1. Table of contents
1. Table of contents2. Where to find the lastest PhpDig version ?3. PhpDig Features4. Installation5. Configuration6. Update PhpDig7. Indexing with web interface8. Indexing by command line interface9. Templates10. Insert PhpDig in a website11. Inside PhpDig12. Getting help with PhpDig
2. Where to find the lastest PhpDig version ?
At address : http://phpdig.toiletoine.net/
3. PhpDig Features
3.1. HTTP Spidering
PhpDig follows links like any web browser,
to build the pages list to index.
Links can be in an AreaMap or frames.
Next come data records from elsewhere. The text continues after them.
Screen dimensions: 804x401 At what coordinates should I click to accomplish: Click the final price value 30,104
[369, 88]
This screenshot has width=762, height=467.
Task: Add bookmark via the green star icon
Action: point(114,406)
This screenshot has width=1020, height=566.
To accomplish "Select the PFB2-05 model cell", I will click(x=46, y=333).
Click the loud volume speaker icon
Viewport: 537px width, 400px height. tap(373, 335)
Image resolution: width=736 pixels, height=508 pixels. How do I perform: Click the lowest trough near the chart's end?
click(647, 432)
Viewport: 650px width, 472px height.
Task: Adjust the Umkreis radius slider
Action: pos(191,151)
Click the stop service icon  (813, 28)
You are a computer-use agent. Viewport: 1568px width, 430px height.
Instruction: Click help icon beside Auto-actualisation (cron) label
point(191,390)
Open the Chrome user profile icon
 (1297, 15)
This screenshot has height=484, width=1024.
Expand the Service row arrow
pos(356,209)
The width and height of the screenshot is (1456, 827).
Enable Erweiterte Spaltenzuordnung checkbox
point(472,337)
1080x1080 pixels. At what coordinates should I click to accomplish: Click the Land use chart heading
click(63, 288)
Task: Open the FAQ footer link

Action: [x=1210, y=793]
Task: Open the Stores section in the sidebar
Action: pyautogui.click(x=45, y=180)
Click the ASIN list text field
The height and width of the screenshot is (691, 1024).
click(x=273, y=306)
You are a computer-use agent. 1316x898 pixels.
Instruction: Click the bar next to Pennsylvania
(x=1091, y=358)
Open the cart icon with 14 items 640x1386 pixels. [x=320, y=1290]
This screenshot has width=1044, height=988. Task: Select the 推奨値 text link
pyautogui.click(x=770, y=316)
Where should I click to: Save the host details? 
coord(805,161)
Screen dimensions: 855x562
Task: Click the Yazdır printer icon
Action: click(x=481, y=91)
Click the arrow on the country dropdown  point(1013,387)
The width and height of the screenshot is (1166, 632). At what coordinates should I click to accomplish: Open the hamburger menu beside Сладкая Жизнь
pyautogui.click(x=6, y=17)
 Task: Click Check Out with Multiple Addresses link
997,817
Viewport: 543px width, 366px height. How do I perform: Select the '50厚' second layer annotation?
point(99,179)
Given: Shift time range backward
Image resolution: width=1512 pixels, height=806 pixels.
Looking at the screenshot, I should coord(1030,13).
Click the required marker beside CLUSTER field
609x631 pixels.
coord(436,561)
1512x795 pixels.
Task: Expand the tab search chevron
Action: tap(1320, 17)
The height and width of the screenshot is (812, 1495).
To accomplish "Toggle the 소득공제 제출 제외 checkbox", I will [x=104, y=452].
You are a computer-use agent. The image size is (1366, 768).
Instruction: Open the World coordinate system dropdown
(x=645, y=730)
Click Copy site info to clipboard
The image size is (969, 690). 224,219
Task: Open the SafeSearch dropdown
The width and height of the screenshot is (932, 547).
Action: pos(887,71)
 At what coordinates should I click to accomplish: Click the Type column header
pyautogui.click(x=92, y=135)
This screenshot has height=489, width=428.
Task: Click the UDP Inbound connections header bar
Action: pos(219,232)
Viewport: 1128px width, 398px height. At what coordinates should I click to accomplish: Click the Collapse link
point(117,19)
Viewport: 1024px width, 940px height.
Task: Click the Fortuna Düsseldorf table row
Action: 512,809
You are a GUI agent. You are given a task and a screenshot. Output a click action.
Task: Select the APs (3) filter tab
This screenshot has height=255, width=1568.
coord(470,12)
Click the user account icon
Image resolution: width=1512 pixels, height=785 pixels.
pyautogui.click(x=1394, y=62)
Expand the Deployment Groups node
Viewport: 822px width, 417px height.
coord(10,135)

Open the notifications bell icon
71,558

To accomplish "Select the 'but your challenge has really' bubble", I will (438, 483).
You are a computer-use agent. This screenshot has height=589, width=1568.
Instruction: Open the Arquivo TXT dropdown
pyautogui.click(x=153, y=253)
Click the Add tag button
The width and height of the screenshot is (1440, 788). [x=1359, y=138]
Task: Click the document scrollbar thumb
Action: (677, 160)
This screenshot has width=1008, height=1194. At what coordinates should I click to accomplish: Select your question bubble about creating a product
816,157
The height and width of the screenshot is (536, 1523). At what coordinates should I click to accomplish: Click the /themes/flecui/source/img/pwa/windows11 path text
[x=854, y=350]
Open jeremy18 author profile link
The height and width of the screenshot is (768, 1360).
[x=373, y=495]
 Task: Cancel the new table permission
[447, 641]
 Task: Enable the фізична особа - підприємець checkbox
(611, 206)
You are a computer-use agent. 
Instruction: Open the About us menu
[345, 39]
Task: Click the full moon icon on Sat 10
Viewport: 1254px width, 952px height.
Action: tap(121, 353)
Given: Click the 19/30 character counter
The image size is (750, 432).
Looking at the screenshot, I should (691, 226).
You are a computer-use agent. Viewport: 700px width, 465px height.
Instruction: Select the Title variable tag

PhpDig supports relocations.
Any syntax of HREF attribute is followed by Phpdig.
Simple javascript links like window.open() or window.location()
are followed too.
PhpDig does not go out the root site you define for the indexing
(but see Domain Indexing option).
Spidering depth is chosen by user.
All html content is listed, both static and dynamic pages.
PhpDig searches the Mime-Type of the document.
3.2. Full Text Indexing
PhpDig indexes all words of a document, excepting small words
(less than 3 letters) an common words, those are definded in a text file.
Lone numbers are not indexed, but those included in words are indexed.
Words with underscores are included as well.
A count of word occurances in each document is also stored.
Words in the title can have a more important weight in ranking results.
3.3. File types wich can be indexed
PhpDig indexes HTML and text files by itself.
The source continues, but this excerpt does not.